Banco BPI, formelly Banco Português de Investimento (/pt/, "Portuguese Investment Bank"), is a Portuguese private investment bank, currently owned by finance multinational CaixaBank. Founded in 1981, it runs the banking business with companies, institutional and private clients. It is the third largest private Portuguese financial group with assets of €112.9 billion (in 2009). Chairman and CEO is Fernando Ulrich. The bank is headquartered in Porto.

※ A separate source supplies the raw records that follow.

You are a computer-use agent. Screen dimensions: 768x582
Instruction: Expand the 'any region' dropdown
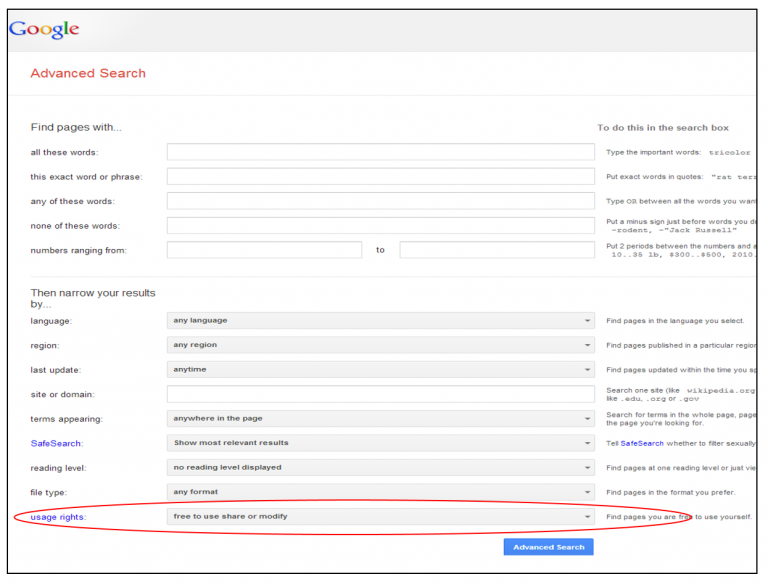tap(380, 345)
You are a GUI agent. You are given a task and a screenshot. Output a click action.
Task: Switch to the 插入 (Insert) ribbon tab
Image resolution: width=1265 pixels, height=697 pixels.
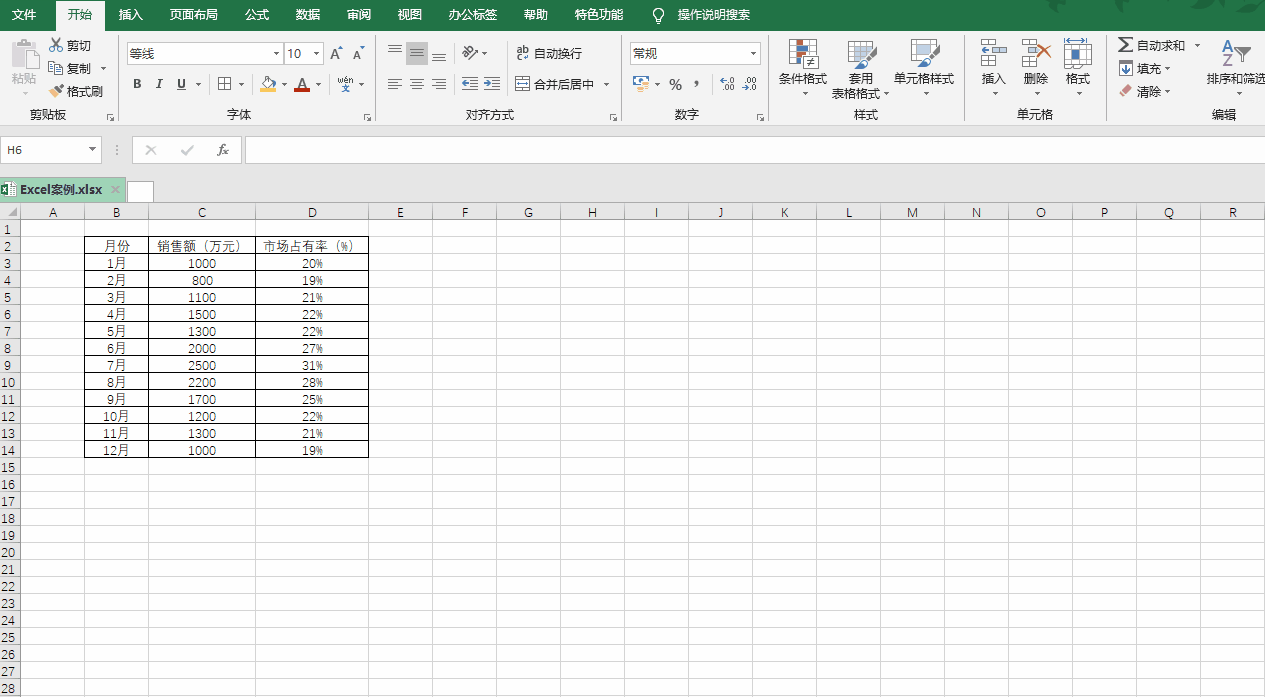point(130,15)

The commercial banking group Banco BPI has more than 1.8 million customers, individuals, businesses and institutions. Through its multi-channel distribution network with 674 branches, 30 investment centers and branches, the bank specializes in home loans through a network of outside companies. The bank is primarily active in Portugal and Spain, Angola and Mozambique. In Angola, BPI is the market leader in corporate banking and its activity reached a 25% market share on its 50.1% stake in Banco de Fomento Angola (BFA) with 750,000 customers in December 2010. In Mozambique, the BPI maintains a 30 percent stake in the bank BCI Fomento.

On 25 October 2007, BPI offered a merger proposal with Millennium BCP, the largest private bank of Portugal. However, the board of BCP rejected the proposal.

Until 2017 the bank's shares were listed in the Euronext Lisbon's PSI-20 stock index. CaixaBank raised its stake from 45% to 84.5% in 2017, took the bank private, and then acquired all the remaining shares the following year. As of December 2018, 100 percent of the shares are held by the Spanish bank CaixaBank.